The required output is the exact run of lines from the one that contains "The width and height of the screenshot is (661, 666)." to the end of the data, with every picture left out.

(Dataset records)
**********

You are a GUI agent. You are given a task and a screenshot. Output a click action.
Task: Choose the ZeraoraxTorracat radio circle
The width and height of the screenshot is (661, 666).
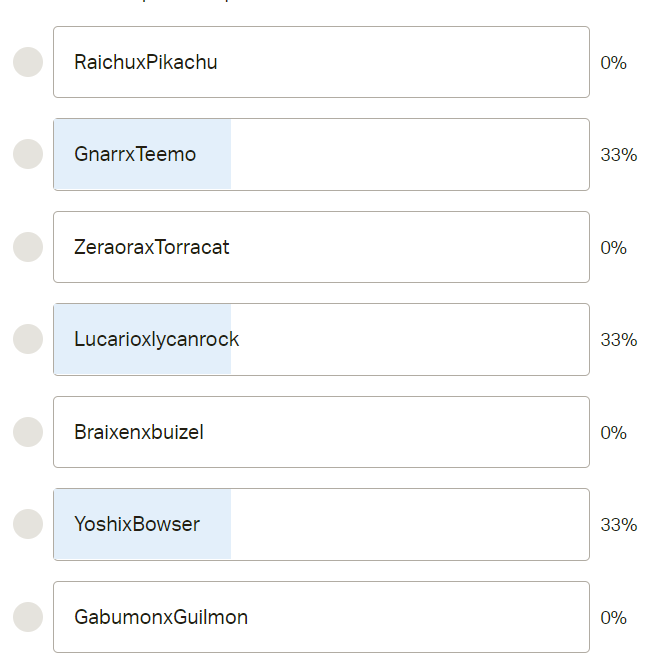point(28,247)
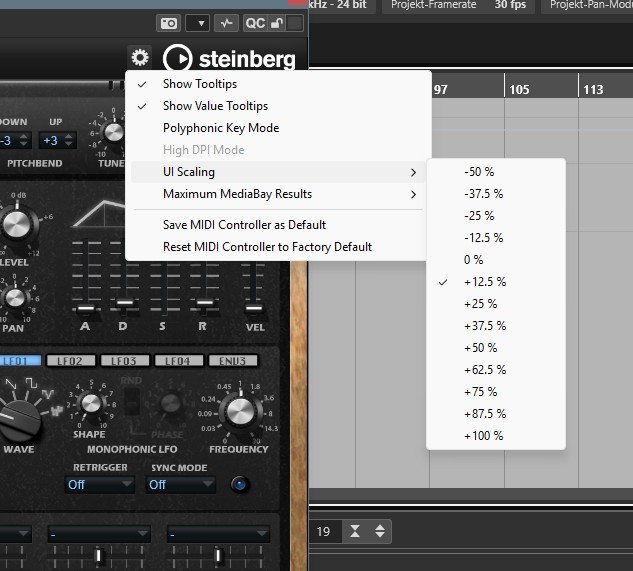Switch to the LFO2 tab
The height and width of the screenshot is (571, 633).
tap(75, 361)
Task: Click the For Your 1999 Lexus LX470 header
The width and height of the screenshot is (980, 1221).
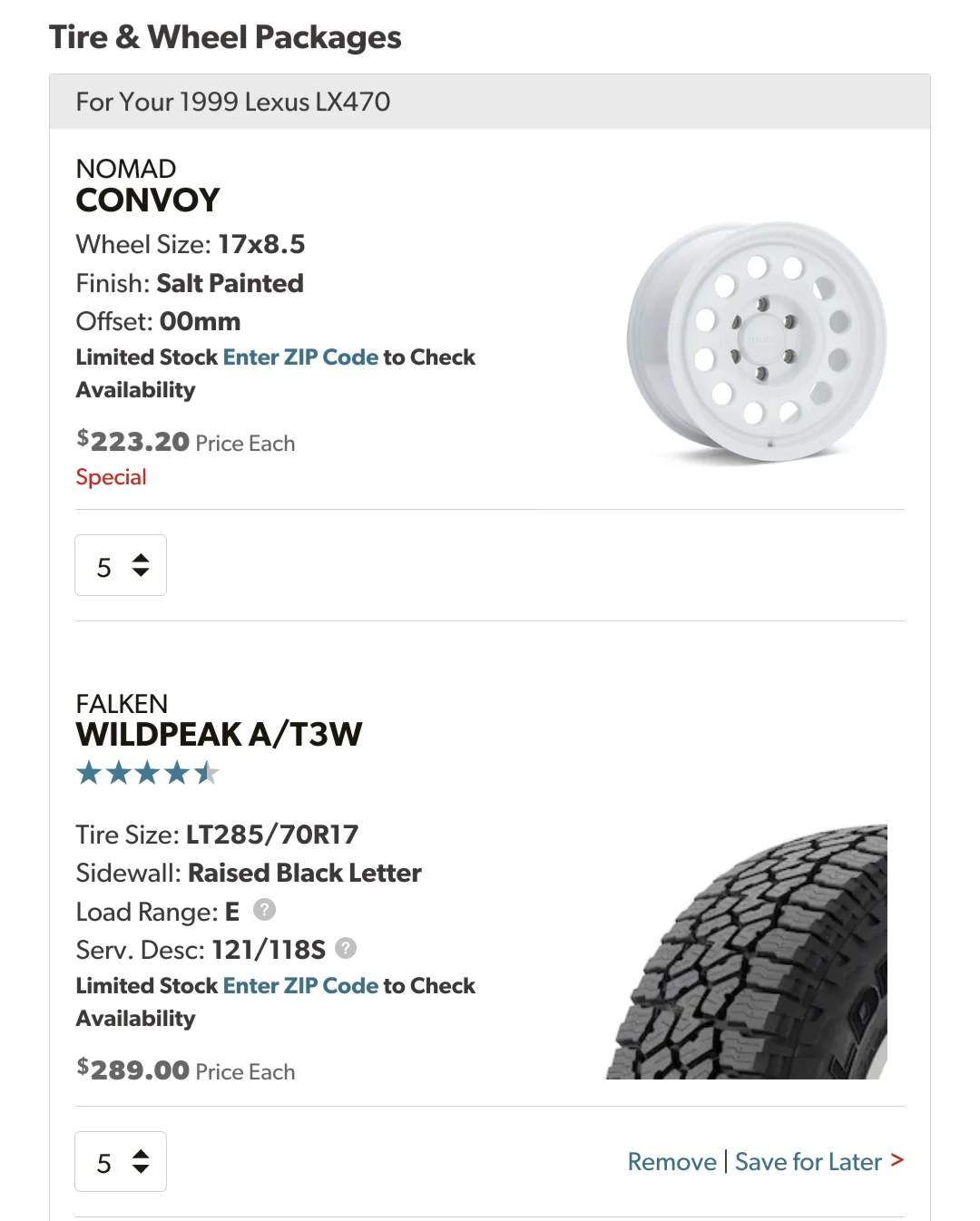Action: click(233, 102)
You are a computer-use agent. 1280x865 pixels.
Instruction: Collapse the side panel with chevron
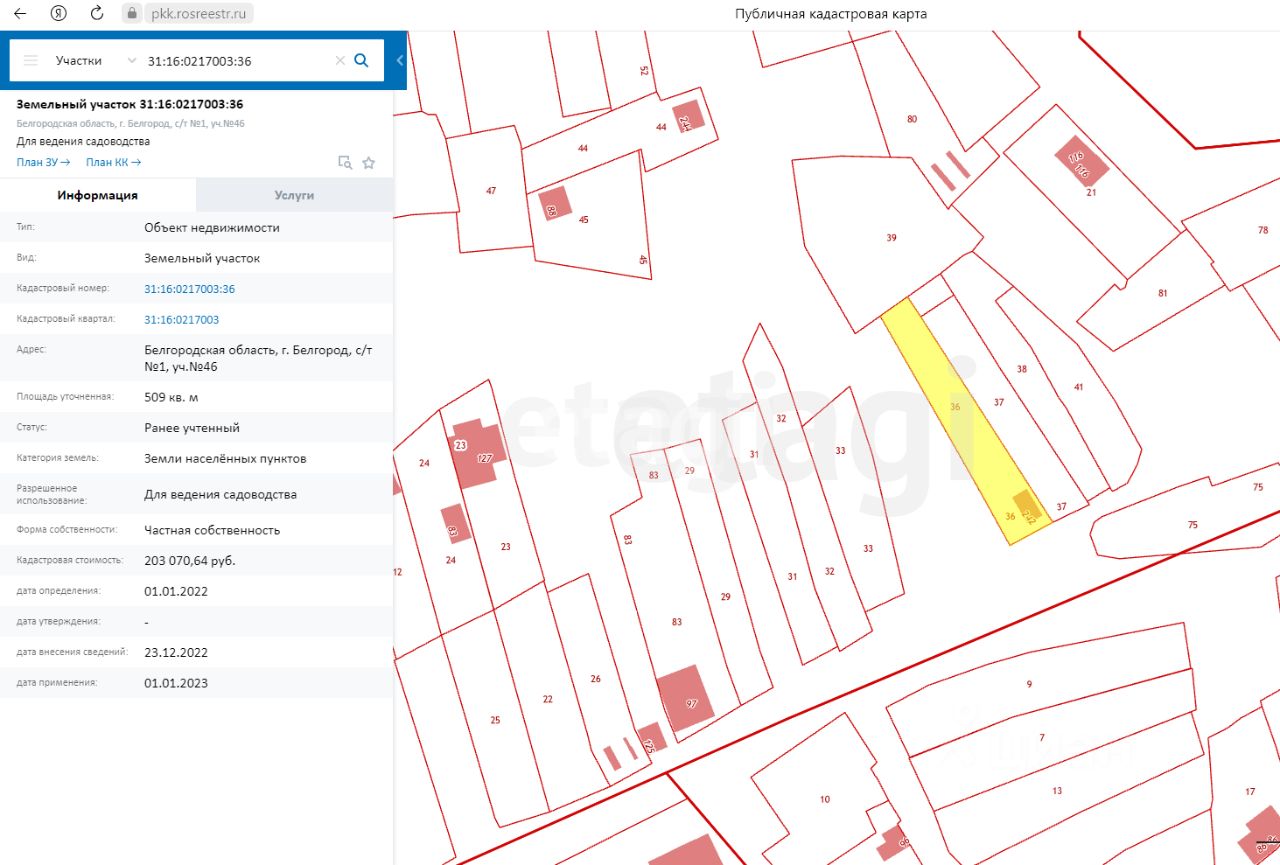(x=400, y=60)
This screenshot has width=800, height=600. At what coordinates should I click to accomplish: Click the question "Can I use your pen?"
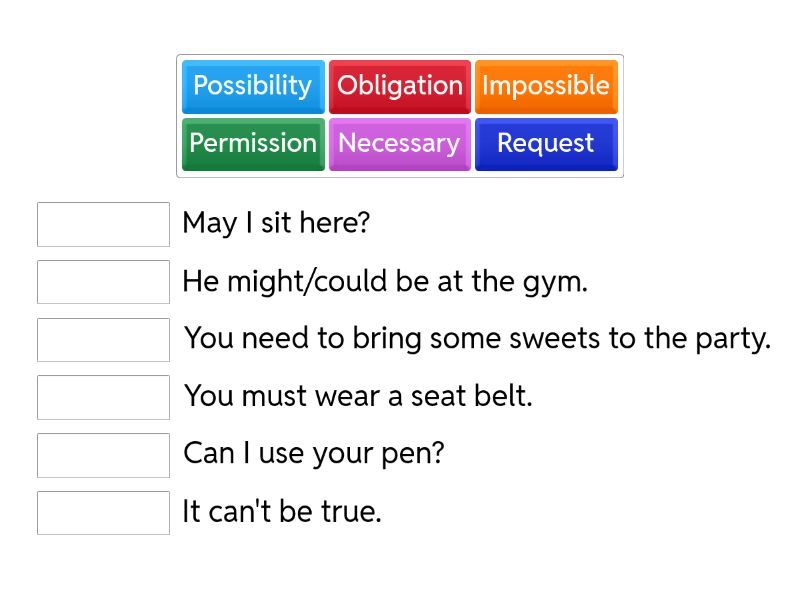coord(314,454)
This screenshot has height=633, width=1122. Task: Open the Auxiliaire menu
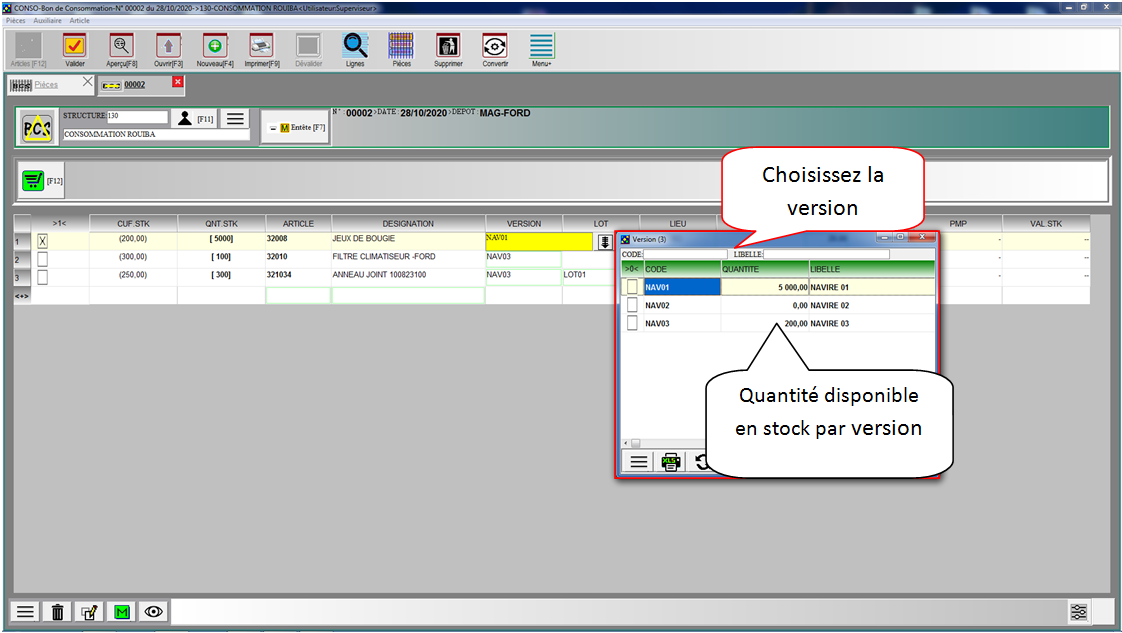click(x=47, y=20)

**********

Task answer ▸
The width and height of the screenshot is (661, 666).
point(28,247)
Switch to the LFO2 tab
The height and width of the screenshot is (571, 633).
tap(75, 361)
Task: Click the For Your 1999 Lexus LX470 header
The width and height of the screenshot is (980, 1221).
Action: click(233, 102)
You are a computer-use agent. 1280x865 pixels.
Instruction: Collapse the side panel with chevron
(x=400, y=60)
This screenshot has width=800, height=600. At what coordinates should I click to accomplish: Click the question "Can I use your pen?"
coord(314,454)
This screenshot has height=633, width=1122. Task: Open the Auxiliaire menu
click(x=47, y=20)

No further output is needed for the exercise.